Challenge —
Reproduce every line of the listing below verbatim, omitting the pictures from your reply.

Records —
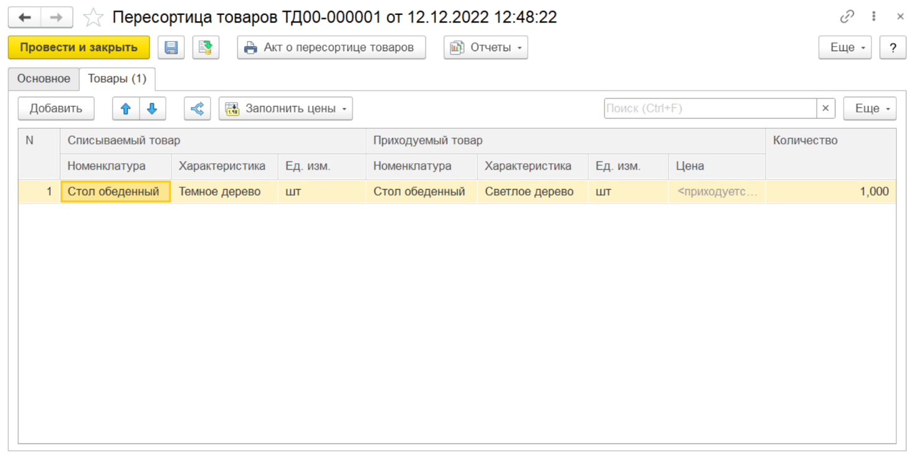This screenshot has width=917, height=459.
Task: Add document to favorites with star icon
Action: (x=93, y=17)
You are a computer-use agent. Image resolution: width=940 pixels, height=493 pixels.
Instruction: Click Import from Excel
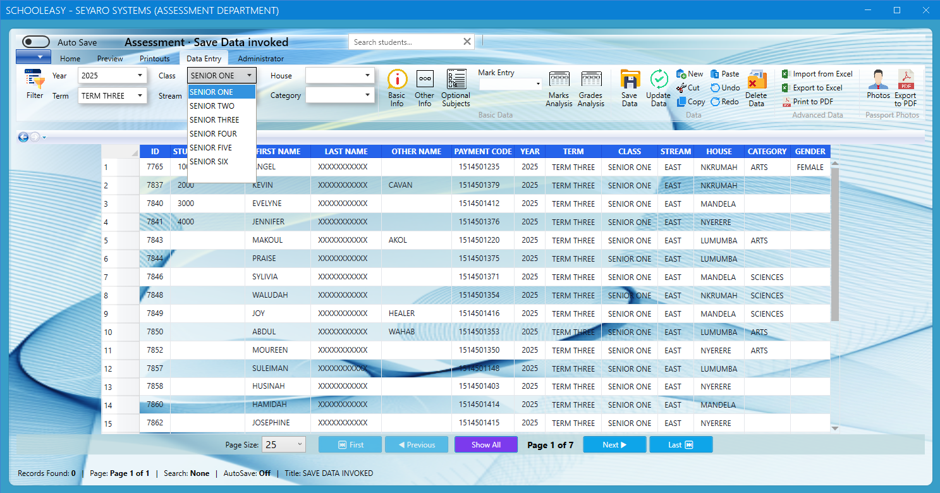(819, 73)
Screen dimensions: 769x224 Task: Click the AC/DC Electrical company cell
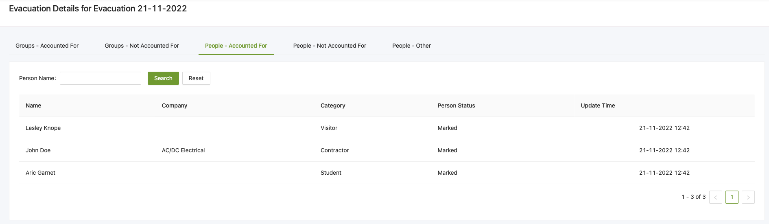click(x=183, y=150)
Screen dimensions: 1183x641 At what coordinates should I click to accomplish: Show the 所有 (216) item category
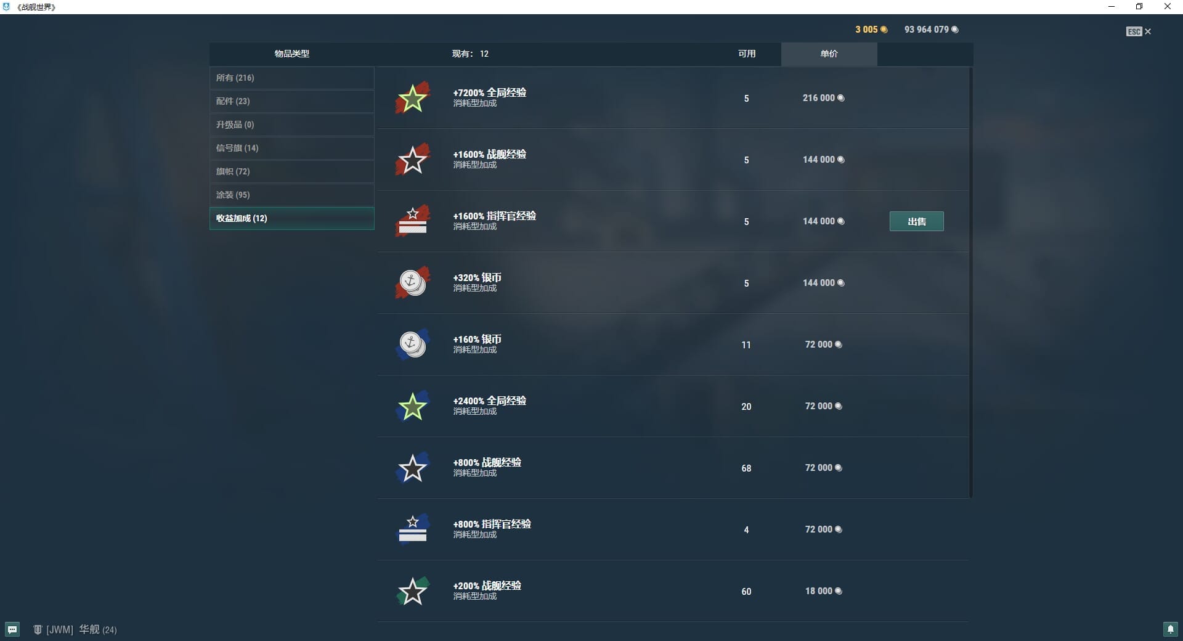(x=291, y=78)
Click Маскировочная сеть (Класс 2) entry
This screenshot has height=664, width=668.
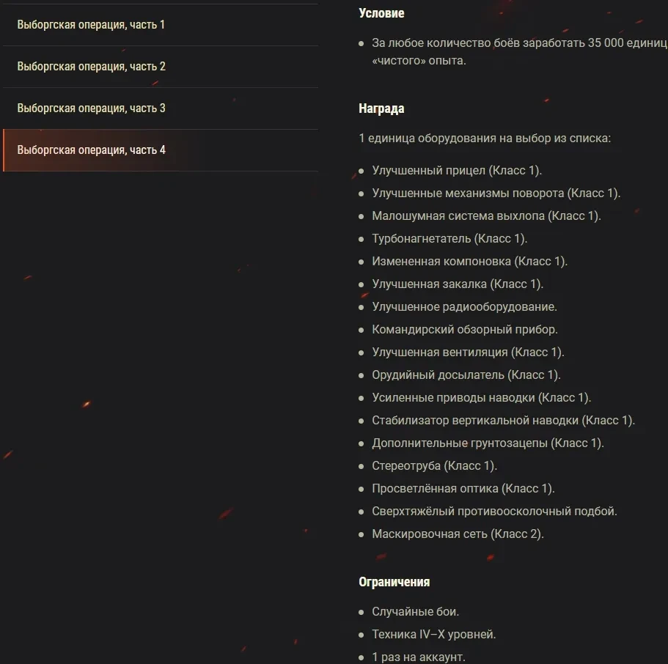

The completed task —
This screenshot has width=917, height=459.
Task: Add document to favorites with star icon
Action: (x=93, y=17)
You are a computer-use agent. Image resolution: width=940 pixels, height=493 pixels.
Instruction: Click Import from Excel
(819, 73)
Screen dimensions: 769x224 Task: Click the AC/DC Electrical company cell
click(x=183, y=150)
Screen dimensions: 1183x641 At what coordinates should I click to accomplish: Show the 所有 (216) item category
(x=291, y=78)
Click Маскировочная сеть (Класс 2) entry
This screenshot has height=664, width=668.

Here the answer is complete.